Denial Of Chapter 11 Plan Confirmation Unwarranted Even If Plan Support Agreements Violated Disclosure Requirements

Published date30 September 2022
Subject MatterInsolvency/Bankruptcy/Re-structuring, Financial Restructuring
Law FirmJones Day
AuthorNick Buchta, T. Daniel Reynolds and Mark Douglas

A bedrock principle underlying chapter 11 of the Bankruptcy Code is that creditors, shareholders, and other stakeholders should be provided with adequate information to make an informed decision to either accept or reject a chapter 11 plan. For this reason, the Bankruptcy Code provides that any "solicitation" of votes for or against a plan must be preceded or accompanied by stakeholders' receipt of a "disclosure statement" approved by the bankruptcy court that explains adequately the background of the case as well as the key provisions of the chapter 11 plan. The solicitation of votes of stakeholders outside of this process is deemed improper, and those votes accordingly may be disallowed.

However, to promote communication and negotiation among the debtor and other stakeholders throughout the course of a chapter 11 case, courts generally construe the term "solicitation"'and the remedies for improper solicitation'narrowly. The United States Bankruptcy Court for the Southern District of New York recently addressed this issue in In re LATAM Airlines Grp. S.A., 2022 WL 2206829 (Bankr. S.D.N.Y. June 18, 2022) (unpublished opinion), as amended, 2022 WL 2541298 (Bankr. S.D.N.Y. July 7, 2022), stay pending appeal denied, No. 20-11254 (JLG) (Bankr. S.D.N.Y. July 7, 2022), certification denied, No. 20-11254 (JLG) (Bankr. S.D.N.Y. July 26, 2022), aff'd, 2022 WL 3910718 (S.D.N.Y. Aug. 31, 2022). In an unpublished opinion, the court overruled an objection to confirmation of a chapter 11 plan based on the debtors' alleged violation of the plan solicitation requirements by entering into agreements with certain creditors, prior to the court's approval of a disclosure statement, that obligated those creditors to vote in favor of a plan in exchange for allowance of their claims. According to the court, even if those plan support agreements were improper (and the court did not reach that question), the only remedy for the violation was disallowance of the creditors' votes, which would not change the outcome of the voting process.

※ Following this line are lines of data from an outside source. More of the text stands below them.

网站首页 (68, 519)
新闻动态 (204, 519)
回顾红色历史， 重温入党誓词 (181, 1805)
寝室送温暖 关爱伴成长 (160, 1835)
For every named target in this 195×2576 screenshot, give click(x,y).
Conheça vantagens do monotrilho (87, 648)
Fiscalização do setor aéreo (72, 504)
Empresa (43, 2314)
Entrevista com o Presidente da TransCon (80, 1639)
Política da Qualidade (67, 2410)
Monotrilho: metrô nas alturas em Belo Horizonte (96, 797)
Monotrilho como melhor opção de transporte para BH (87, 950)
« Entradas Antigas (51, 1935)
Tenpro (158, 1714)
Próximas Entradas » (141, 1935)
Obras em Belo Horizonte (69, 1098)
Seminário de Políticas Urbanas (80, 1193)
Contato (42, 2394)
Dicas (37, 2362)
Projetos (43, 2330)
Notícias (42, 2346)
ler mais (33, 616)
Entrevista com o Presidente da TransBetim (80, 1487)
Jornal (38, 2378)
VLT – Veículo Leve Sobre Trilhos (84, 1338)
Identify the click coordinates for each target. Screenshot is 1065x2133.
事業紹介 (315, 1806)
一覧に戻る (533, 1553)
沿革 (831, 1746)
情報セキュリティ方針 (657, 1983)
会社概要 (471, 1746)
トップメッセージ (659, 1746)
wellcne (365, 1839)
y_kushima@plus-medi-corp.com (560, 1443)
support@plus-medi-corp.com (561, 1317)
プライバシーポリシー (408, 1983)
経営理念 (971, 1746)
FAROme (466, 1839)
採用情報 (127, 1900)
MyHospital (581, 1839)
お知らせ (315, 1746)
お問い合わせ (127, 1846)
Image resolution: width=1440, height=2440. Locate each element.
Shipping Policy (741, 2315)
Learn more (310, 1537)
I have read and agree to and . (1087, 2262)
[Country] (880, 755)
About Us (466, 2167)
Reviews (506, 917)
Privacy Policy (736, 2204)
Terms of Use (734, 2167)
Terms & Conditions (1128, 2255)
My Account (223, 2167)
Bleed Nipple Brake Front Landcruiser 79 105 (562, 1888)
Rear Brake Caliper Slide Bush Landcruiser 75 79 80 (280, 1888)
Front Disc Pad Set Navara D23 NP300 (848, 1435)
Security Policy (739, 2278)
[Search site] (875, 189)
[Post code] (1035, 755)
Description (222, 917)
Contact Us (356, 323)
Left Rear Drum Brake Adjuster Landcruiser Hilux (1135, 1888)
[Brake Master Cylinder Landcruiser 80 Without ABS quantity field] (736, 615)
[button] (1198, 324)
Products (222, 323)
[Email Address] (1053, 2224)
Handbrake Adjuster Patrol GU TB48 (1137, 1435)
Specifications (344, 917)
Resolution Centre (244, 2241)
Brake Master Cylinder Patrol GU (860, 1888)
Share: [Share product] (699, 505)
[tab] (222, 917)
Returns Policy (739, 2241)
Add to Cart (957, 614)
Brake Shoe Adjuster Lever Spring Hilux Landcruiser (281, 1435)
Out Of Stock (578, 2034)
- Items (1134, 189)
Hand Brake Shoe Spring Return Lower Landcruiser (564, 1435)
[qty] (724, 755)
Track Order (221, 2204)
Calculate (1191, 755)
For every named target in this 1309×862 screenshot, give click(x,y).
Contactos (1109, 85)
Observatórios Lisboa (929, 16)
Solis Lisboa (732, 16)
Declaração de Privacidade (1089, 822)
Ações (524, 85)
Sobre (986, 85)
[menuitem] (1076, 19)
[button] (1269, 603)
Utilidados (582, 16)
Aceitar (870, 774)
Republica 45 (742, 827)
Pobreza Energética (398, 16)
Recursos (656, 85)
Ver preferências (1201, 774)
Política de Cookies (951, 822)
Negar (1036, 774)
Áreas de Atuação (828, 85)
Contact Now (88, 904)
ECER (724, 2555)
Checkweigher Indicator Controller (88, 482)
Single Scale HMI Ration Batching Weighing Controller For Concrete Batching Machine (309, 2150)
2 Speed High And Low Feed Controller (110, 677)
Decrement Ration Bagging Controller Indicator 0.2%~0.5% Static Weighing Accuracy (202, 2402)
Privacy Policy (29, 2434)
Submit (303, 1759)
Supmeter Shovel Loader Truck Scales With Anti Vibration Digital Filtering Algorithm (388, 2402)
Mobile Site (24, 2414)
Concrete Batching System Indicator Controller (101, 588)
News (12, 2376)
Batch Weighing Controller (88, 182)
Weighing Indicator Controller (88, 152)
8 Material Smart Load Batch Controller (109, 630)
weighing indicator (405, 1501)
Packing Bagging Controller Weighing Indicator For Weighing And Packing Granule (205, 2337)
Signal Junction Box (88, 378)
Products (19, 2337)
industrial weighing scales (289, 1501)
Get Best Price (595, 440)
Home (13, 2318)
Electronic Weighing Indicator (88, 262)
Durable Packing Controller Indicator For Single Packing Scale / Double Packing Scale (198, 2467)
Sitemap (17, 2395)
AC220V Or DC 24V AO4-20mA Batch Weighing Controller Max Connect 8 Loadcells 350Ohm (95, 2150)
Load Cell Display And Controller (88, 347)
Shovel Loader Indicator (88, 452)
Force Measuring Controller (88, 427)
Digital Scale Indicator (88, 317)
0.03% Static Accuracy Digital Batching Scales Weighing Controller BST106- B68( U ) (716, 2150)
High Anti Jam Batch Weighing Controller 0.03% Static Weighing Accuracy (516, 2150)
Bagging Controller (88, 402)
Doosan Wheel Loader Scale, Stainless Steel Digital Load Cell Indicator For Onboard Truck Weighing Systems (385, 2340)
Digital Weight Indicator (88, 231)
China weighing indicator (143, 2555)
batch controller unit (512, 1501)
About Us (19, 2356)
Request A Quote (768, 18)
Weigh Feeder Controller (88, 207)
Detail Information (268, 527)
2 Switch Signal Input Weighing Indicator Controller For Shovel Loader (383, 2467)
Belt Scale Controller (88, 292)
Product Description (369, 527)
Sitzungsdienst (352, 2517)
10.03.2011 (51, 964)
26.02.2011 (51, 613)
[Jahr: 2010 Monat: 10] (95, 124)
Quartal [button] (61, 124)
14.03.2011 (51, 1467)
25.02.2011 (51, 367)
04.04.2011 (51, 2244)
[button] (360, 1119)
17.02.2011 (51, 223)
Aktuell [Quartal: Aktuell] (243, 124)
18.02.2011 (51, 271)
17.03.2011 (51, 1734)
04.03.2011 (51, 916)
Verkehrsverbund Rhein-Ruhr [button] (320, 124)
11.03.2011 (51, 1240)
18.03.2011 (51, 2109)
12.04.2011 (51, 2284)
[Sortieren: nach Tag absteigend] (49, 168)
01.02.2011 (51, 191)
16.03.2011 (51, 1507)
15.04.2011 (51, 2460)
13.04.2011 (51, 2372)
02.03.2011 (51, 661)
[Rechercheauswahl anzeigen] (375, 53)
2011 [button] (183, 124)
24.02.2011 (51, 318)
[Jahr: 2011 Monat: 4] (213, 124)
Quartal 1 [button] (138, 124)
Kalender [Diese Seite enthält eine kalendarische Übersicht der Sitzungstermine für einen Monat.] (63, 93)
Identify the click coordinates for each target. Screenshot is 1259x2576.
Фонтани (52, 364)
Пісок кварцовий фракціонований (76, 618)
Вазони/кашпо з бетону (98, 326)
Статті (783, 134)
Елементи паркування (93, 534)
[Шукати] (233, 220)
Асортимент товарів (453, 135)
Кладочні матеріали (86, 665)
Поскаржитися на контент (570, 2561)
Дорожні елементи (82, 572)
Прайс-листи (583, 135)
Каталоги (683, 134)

Solicitation and Disqualification of Votes on a Chapter 11 Plan

Section 1125(b) of the Bankruptcy Code provides that votes in favor of a chapter 11 plan can be solicited postpetition only after the creditor or shareholder receives a court-approved disclosure document containing "adequate information," a concept defined in section 1125(a). The provision is "designed to 'discourage the undesirable practice of soliciting acceptance or rejection at a time when creditors and stockholders were too ill-informed to act capably in their own interests.'" In re Heritage Org., LLC, 376 B.R. 783, 794 (Bankr. N.D. Tex. 2007) (quoting In re Clamp-All Corp., 233 B.R. 198, 208 (Bankr. D. Mass. 1999)).

In cases where section 1125(b) has been violated, section 1126(e) provides a remedy:

On request of a party in interest, and after notice and a hearing, the court may designate any entity whose acceptance or rejection of such plan was not in good faith, or was not solicited or procured in good faith or in accordance with the provisions of this title.

11 U.S.C. ' 1126(e) (emphasis added). "Designation" of an entity under section 1126(e) means that it is disqualified from voting or its vote is disallowed. See Collier on Bankruptcy ' 1126.06 (16th ed. 2022). Votes cast by any creditor or interest holder designated under the provision are not counted for the purpose of determining whether the plan has been accepted by a class of creditors or interest holders under sections 1126(c) and 1126(d). See In re DBSD N. Am., Inc., 634 F.3d 79, 106 (2d Cir. 2011).

Designation of a vote under section 1126(e) "is a drastic remedy, and, as a result, designation of votes is the exception, not the rule. The party seeking to have a ballot disallowed has a heavy burden of proof." In re Adelphia Commc'ns Corp., 359 B.R. 54, 61 (Bankr. S.D.N.Y. 2006)).